**Short problem 1**
Return the passage of the caliper paint thread starting at "Hi guys, i want" and ending at "the Humbrol 54.", reproduced word for word.
**Short problem 2**
Write the next part of the caliper paint thread, picking up after its final sentence.

* begin Reading passage *

# MY17 Orange Caliper Paint?



## IanLockwood (Jan 23, 2017)

Anyone had to touch-up their caliper paint on an MY17 yet? Found a stone chip on mine the other day. 

Found a thread with people talking about a gold or brass metallic (YR532M from Paints4U or a Humbrol like this: https://www.ebay.co.uk/itm/121289026056?clk_rvr_id=1429919579709&rmvSB=true)

However, not sure that's right for MY17 - I think the calipers are a different colour?


----------



## schnabulator (Apr 15, 2008)

Hi guys, i want to share my experience with you.

I used Revell 32192 - brass, metallic to touch-up my calipers.
It does nearly match the color but the paint is not very resistant against solvent. i would be a good idea to put some 2-component clear coat on top of the touch-up.

I found a Revell to Humbrol color conversion chart. It says, that Revell 92 is the same color as the Humbrol 54.
www.models2u.co.uk/downloads/PaintChart-RtoH.PDF

Here is another color conversion chart VALLEJO Paint (801 would match our calipers too).
www.gaugemaster.com/revell/Revell_Paint_Conversion_Chart.pdf

I hope that helps you.

* end Reading passage *
* begin Source excerpt *

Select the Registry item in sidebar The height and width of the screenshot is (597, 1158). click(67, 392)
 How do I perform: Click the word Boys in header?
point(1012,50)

* end Source excerpt *

**Task answer 1**
Hi guys, i want to share my experience with you.

I used Revell 32192 - brass, metallic to touch-up my calipers.
It does nearly match the color but the paint is not very resistant against solvent. i would be a good idea to put some 2-component clear coat on top of the touch-up.

I found a Revell to Humbrol color conversion chart. It says, that Revell 92 is the same color as the Humbrol 54.

**Task answer 2**
----------



## Scott (Jun 29, 2001)

Great tip, thanks. :bowdown1:

I've a couple of chips on my 34 caliper that have been bugging me for years!! :smokin:


----------



## IanLockwood (Jan 23, 2017)

Brilliant, thanks mate, that's excellent info. 

Time to buy some paint!


----------



## IanLockwood (Jan 23, 2017)

Hi all, bringing this up again as having tried the Humbrol, it's nowhere near the colour of MY17 orange calipers.

I'm finding it very difficult to tell from photos on the web whether pre-MY17 calipers are the same colour - they look more gold, MY17 are definitely an orange metallic.

Can anyone confirm (a) if they are different colours and if so, (b) what on earth do I need to get a match for the orange!? ?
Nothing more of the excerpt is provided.